Along with this elaboration of angelology went its practical corollary, the utilization of angels in magic. The Talmud, though speaking often of angelic apparitions, knew nothing of the conjuration of angels as distinguished from the conjuration of demons. At most, there appears to have existed during the Talmudic period the practice of calling upon, or praying to the angels, as intermediaries before God, to intercede in a crisis.

By this later period, Talmudic prayer had been transformed into a magical invocation.  This was the foundation upon which thirteenth-century German-Jewish mysticism built an imposing structure of angel-magic.

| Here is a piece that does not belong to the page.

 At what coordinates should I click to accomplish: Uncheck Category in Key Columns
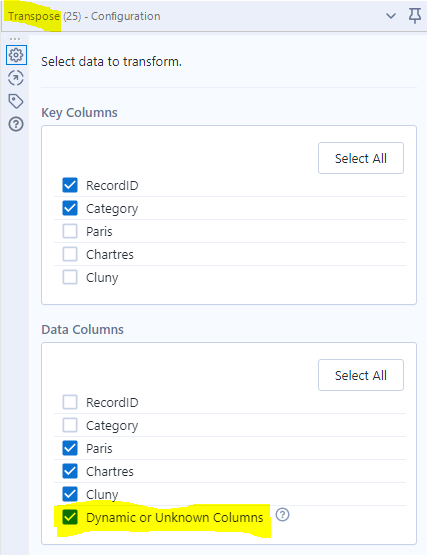70,208
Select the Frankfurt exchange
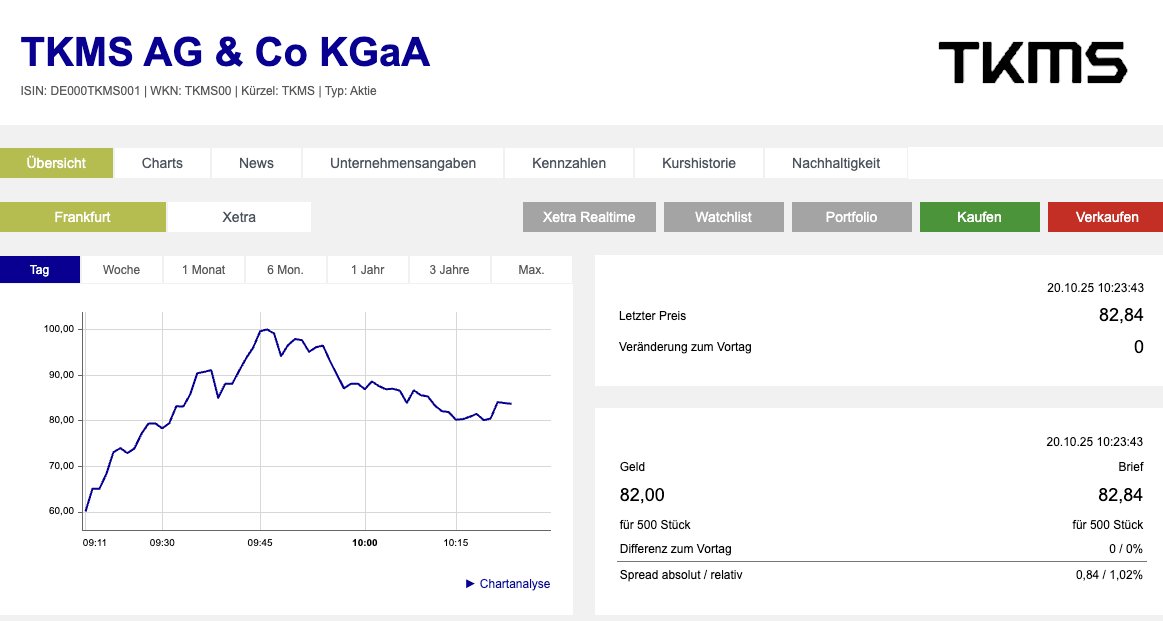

One characteristic of the angels, in particular, merits attention both because of the frequency with which it was mentioned, and because of its practical consequences for religious and magical rites. Petitions were often addressed to heaven by way of the intervening angels. God, omniscient, comprehends all tongues, but the official language of the celestial court is Hebrew, and unfortunately the angels are monolingual ( or, it may be, if they do have knowledge of foreign languages they choose to ignore communications addressed in them.) This principle was advanced in the Talmud, and since Aramaic was the spoken language of the people, the warning against praying in Aramaic was made especially emphatic. Only in the sick room might one employ other tongues than Hebrew, for there the Shechina, the Presence of God, was believed to hover over the head of the invalid, and received the prayer directly. This belief persisted in the Middle Ages and was utilized to explain, if weakly, the Aramaic prayers that are to be found in the ritual, and in particular, certain Aramaic lines in the Kaddish: they were couched in this language so that they might be unintelligible to the angels, for their contents were such as might annoy them, or arouse their envy of the superlative piety of the Jews. It was this belief too that made necessary the bestowal of a Hebrew name upon every Jew, in addition to his secular name, and the use exclusively of the Hebrew name in the course of a religious rite, for the angels certainly could not be expected to recognize an individual by any other.

Do angels speak English?  For our sake, let’s hope not.